**Your goal**
Nothing but the lines from the one containing "This screenshot has width=690, height=376." through the end of the entries should be set down, each exactly as written.

**Source data**
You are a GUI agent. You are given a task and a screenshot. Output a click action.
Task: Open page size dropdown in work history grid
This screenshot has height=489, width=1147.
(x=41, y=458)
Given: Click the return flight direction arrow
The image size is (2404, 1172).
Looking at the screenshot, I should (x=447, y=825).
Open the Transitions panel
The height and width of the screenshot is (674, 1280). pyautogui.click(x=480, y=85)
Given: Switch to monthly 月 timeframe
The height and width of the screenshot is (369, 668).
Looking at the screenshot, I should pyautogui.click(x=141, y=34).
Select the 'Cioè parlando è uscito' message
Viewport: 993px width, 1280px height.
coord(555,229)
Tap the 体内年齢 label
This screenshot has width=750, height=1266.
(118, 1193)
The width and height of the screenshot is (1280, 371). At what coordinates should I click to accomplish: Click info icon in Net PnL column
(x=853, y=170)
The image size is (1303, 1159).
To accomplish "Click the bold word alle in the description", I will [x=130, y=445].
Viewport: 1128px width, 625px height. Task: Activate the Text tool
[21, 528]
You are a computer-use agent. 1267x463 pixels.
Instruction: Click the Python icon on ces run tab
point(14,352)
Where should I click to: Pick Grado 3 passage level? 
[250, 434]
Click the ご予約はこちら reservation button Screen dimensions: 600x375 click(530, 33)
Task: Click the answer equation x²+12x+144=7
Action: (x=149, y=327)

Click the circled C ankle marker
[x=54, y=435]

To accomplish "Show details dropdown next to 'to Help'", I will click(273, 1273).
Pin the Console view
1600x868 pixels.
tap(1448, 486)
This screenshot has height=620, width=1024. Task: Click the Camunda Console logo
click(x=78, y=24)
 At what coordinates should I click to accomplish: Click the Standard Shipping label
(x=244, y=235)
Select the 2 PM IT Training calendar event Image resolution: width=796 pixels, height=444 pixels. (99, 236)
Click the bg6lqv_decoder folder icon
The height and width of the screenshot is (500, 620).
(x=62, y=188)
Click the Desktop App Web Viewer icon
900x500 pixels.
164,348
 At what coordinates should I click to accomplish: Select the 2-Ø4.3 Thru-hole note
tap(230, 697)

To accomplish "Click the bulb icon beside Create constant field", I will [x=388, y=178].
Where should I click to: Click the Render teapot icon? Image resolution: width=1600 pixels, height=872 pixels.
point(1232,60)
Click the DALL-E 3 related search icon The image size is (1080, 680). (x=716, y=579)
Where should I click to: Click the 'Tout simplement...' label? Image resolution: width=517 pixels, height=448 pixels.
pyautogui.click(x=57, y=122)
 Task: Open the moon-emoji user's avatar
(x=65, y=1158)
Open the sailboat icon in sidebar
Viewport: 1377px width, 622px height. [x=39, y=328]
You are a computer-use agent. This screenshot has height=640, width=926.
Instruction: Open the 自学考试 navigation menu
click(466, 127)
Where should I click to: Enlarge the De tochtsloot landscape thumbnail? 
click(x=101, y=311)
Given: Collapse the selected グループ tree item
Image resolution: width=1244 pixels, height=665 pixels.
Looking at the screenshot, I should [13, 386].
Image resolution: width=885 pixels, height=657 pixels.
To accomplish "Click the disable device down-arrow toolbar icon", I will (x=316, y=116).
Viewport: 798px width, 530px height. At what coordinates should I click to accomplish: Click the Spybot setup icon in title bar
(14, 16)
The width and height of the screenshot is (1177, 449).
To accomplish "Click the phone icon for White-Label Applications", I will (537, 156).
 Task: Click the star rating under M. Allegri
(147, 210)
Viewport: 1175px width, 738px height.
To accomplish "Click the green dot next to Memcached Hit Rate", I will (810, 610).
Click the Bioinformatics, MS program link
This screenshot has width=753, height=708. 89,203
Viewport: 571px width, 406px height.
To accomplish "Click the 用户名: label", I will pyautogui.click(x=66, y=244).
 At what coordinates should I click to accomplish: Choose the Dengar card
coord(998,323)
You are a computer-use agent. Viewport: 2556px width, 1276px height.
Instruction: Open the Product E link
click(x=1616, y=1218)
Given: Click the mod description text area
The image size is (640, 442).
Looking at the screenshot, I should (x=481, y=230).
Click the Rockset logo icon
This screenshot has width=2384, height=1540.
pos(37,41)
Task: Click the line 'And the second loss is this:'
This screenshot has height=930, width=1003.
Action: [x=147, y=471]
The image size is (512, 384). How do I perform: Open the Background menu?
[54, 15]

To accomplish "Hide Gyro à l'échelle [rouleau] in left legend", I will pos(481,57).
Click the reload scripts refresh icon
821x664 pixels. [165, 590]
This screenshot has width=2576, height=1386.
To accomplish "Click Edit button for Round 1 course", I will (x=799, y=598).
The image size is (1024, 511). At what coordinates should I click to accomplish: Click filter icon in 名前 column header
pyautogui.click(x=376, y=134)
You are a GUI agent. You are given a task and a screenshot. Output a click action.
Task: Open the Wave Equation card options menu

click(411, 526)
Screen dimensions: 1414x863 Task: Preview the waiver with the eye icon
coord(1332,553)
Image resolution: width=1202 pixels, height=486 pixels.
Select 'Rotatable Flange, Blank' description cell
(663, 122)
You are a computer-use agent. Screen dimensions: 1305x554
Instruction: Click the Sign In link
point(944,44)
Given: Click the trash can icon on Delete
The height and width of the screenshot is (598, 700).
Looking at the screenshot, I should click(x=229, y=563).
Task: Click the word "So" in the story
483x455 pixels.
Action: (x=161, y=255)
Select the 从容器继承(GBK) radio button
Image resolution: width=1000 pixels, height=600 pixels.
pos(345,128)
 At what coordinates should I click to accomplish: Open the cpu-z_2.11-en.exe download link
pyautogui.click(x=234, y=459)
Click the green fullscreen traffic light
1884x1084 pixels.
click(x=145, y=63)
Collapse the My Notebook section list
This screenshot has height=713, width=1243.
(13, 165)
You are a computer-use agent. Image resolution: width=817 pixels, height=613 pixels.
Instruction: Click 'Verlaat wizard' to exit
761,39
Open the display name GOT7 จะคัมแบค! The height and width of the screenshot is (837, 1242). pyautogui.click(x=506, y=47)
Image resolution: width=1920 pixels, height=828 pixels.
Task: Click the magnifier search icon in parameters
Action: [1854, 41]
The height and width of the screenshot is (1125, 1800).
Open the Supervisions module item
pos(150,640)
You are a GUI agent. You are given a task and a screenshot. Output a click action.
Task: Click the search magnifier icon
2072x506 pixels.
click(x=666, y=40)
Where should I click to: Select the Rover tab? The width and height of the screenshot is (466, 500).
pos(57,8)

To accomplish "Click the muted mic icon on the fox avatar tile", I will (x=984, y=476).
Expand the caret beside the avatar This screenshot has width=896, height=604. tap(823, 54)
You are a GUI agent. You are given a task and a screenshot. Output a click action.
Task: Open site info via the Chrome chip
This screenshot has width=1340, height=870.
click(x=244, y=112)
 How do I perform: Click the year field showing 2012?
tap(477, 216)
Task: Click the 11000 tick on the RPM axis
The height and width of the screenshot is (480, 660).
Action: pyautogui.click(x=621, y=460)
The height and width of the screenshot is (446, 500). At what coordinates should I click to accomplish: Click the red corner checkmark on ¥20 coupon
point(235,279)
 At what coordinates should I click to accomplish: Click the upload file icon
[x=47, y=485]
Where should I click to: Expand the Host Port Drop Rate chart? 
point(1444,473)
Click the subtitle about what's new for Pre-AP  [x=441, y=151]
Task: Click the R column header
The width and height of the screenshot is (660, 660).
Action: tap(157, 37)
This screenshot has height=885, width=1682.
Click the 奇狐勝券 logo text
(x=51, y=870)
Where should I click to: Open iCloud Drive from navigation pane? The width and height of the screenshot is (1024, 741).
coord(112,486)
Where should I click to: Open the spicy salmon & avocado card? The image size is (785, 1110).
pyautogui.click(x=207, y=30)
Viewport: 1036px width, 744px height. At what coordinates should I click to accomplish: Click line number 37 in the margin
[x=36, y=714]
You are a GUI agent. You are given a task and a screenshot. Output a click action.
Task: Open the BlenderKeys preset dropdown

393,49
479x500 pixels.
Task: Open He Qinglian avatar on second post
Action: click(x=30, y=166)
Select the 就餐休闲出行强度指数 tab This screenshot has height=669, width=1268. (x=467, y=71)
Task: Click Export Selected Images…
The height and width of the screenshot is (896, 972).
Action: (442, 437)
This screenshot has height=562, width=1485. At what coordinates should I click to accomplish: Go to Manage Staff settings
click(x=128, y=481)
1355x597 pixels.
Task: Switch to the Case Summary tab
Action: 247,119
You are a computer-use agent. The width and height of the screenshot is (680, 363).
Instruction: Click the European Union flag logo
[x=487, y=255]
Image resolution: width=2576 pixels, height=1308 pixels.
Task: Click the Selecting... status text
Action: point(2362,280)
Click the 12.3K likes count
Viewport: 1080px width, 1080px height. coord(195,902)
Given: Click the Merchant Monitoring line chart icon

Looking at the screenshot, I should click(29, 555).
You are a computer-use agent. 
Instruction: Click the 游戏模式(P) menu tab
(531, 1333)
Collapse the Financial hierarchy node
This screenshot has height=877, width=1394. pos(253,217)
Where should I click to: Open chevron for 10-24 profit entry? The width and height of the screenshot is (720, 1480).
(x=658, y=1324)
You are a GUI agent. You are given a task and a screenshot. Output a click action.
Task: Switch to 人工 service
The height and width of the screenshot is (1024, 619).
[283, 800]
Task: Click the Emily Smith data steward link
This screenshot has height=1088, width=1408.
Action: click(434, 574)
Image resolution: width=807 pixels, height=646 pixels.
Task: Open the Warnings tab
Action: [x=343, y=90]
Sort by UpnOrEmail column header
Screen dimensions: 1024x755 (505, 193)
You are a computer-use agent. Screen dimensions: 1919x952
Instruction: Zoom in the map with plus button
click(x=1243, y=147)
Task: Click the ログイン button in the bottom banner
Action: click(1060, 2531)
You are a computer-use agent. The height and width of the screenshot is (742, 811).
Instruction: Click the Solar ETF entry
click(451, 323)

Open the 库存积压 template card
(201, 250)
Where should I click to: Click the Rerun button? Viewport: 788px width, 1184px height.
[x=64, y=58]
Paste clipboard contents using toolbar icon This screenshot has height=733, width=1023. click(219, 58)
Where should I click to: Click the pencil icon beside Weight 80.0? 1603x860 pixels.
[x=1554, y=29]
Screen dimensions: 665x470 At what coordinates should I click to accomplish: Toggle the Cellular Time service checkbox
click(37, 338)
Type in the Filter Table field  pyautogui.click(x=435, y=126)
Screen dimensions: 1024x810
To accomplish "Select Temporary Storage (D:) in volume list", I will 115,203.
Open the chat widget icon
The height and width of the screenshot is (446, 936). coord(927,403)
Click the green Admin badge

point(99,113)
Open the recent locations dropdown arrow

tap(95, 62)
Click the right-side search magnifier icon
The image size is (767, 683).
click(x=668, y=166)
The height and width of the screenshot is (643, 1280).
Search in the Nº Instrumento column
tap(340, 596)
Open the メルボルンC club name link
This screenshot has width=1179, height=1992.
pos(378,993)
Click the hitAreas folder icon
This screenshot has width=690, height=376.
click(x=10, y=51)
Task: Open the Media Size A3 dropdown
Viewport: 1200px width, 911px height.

**Answer for the task**
This screenshot has width=690, height=376.
click(x=10, y=51)
Task: Open the Media Size A3 dropdown
Viewport: 1200px width, 911px height.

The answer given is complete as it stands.